Job's problem is essentially the gospel problem: how can men approach God? He needs a gospel solution. The advice of his friends on its own is not enough ('prepare your heart and lift your hands to Him in prayer. Get rid of your sins and leave all iniquity behind you' 11:13-14); he needs Jesus to get rid of sin for him! Job recognises that he needs a mediator to come between him and God (16.21), even though he is righteous, because he is just a man. Just dust. Even if we never sinned (which is not the case), it wouldn't be our right as humans to know God and be in relationship with Him. It's a gift.

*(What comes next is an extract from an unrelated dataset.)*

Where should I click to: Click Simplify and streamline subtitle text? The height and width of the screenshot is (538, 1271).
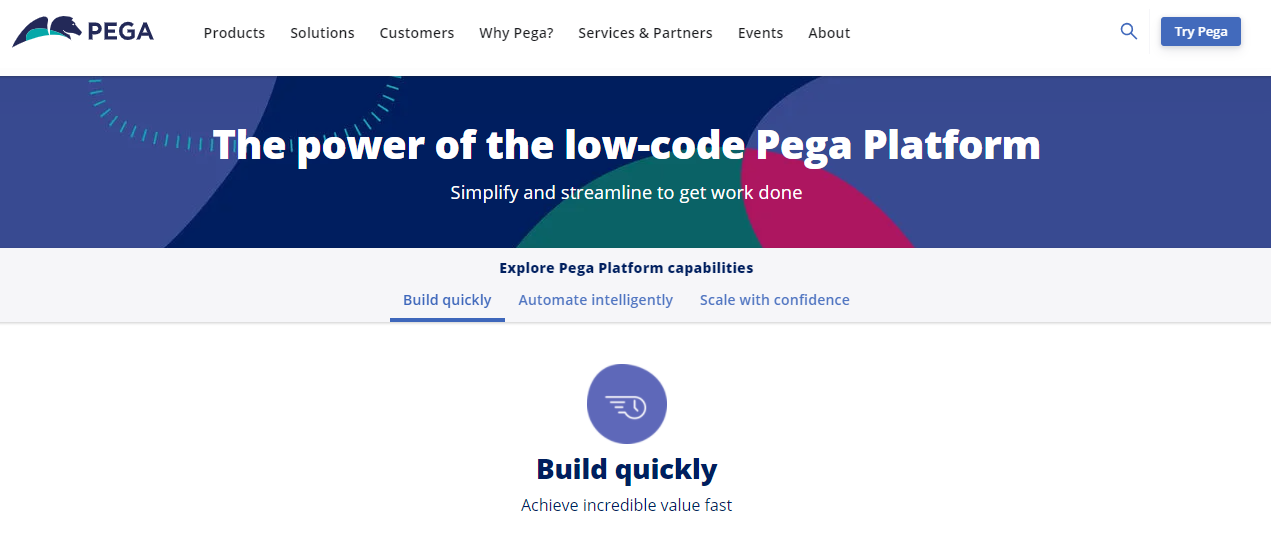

But let's take this further. Even if we never sinned (again I stress this is not the case!), it wouldn't be our right to enjoy blessings and privileges from God - like children, a home, wealth, possessions... Just like Job had at the start of the book, then lost when God allowed Satan to test him.

The warning of Job
The sober message of Job is that those who trust in the Lord are not exempt from tragedy. If your situation is like Job's in his days of glory, this book gives a warning to you. At any time, God could take it all away. It's His prerogative, and He would still be righteous and just if He did, because we don't deserve all the blessings we have. Read Chapter 29 and see if you identify with Job's enjoyment of being able to bless others (v13) and his respected position where everyone listens to his advice (v21,25). I was really struck by this! It feels like a warning not to become arrogant in this or attribute these gifts to your own merit or as something you deserve. I'm not saying Job did, but he really struggled when God took those things away and suddenly, he was the one who needed to be blessed by others (and unfortunately, he had friends whose advice wasn't always the most sensitive or helpful!). It was very humbling for him. It's an inspiration to see how he still chooses to worship and he catches glimpses of the gospel's solution in the midst of his suffering:
'Can the dead live again? If so, this would give me hope through all my years of struggle, and I would eagerly await the release of death.' 14.14
'For I know that my Redeemer lives, and at the last he will stand upon the earth. And after my skin has been thus destroyed, yet in my flesh I shall see God, whom I shall see for myself, and my eyes shall behold, and not another.' 19.25-27

The key to Job's problems is not to know all the answers, but to know that in this life we have suffering, but in eternity we will be freed from all death and pain forever (Revelation 21). That's why we can trust God now, because He's made promises which He will keep. Jesus has dealt with our sins on the cross, so that our death will not be final: like Him, we will be resurrected and given glorified bodies to serve God forever in the new creation. (1 Thess 4, 1 Cor 15)

(Just as an end note, I've been really challenged recently by the story of Keith Green and the testimony of his wife, Melody. He was killed in a plane crash with two of their children when he was just 28. That is such a terrifying thing to go through and yet she has still trusted God and has an incredible ministry. There are so many examples of Christians today who are going through such tough times, like Job did. And God is still faithful!)